■ Exercise requirements ■
(1) Which places does the coronavirus article name as having Covid-19 outbreaks? List all of them.
(2) In the coronavirus article, write out the passage starting with "The city’s bus" and going on through "Shanghai and Qinghai.", swapping "travellers" for "tourists".

China’s coronavirus hotspots keep Covid-19 cases elevated, fuel fears of spread

As of Aug 18, mainland China had confirmed 238,183 cases with symptoms. PHOTO: AFP

SHANGHAI (BLOOMBERG) - China reported its worst week of Covid-19 infections since mid-May, fuelled by outbreaks in vacation hotspots that risk spreading across the country as travellers return.  

The country reported 2,678 cases for Thursday, down from 3,424 a day earlier.

Still, there were more than 18,000 new local infections in the seven days through Aug 18, China’s worst week since mid-May, amid outbreaks in Hainan, Tibet and Xinjiang that stranded tourists and threw the travel plans of thousands of people into disarray.

The tropical island of Hainan, which is experiencing the country’s worst outbreak since Shanghai’s lockdown in the spring, reported 1,499 cases from 2,018 on Wednesday.

More than 100,000 of the 150,000 tourists stranded by the island’s sudden lockdown this month have left, China News reported, though they’ll need to quarantine for three days upon their return home.

China’s Covid czar and a vice-premier, Madam Sun Chunlan, is in Hainan to guide Covid control efforts amid tentative signs the situation may be stabilising.

Haikou, the capital, said it would end a 10-day lockdown on Friday if no more infections are found outside of the community for Thursday.

The city’s bus routes that don’t pass through high- or medium-risk areas resumed on Friday, though other places remain under widespread restrictions.  

Madam Sun’s trip underscores the seriousness of the outbreak in the region, and concern from Beijing about Hainan’s ability to handle the virus.

It also highlights fears that people returning from popular vacation destinations and other areas where flareups are occurring could bring the virus with them.  

That’s been a problem in Tibet, with returning travellers seeding outbreaks in places like Shanghai and Qinghai.

■ Exercise data ■
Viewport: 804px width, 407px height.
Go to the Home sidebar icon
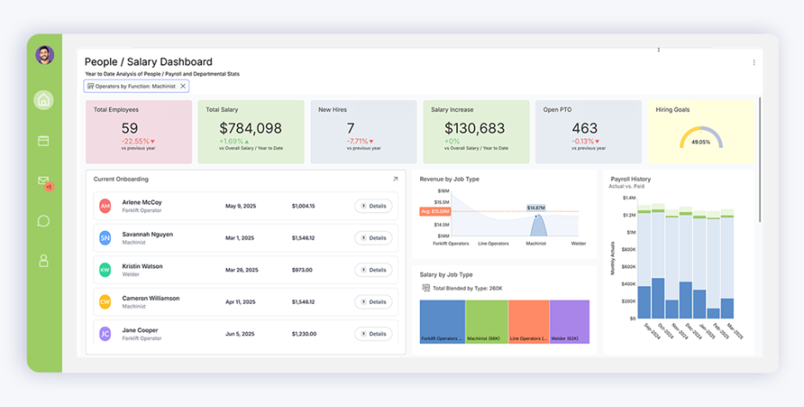(x=44, y=100)
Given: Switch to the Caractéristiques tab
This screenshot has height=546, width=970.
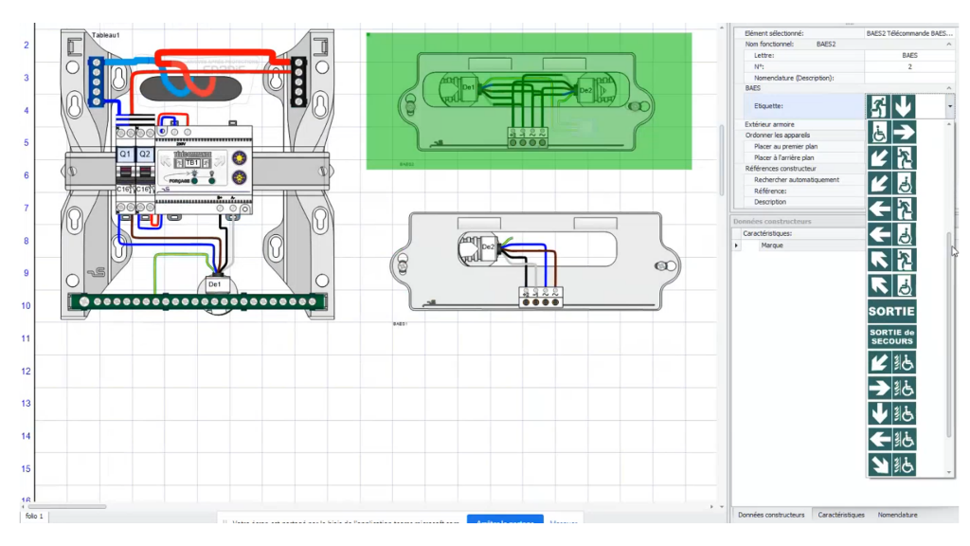Looking at the screenshot, I should tap(843, 515).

■ Solution set ■
(1) Hainan, Tibet, Xinjiang, Shanghai, Qinghai

(2)
The city’s bus routes that don’t pass through high- or medium-risk areas resumed on Friday, though other places remain under widespread restrictions.  

Madam Sun’s trip underscores the seriousness of the outbreak in the region, and concern from Beijing about Hainan’s ability to handle the virus.

It also highlights fears that people returning from popular vacation destinations and other areas where flareups are occurring could bring the virus with them.  

That’s been a problem in Tibet, with returning tourists seeding outbreaks in places like Shanghai and Qinghai.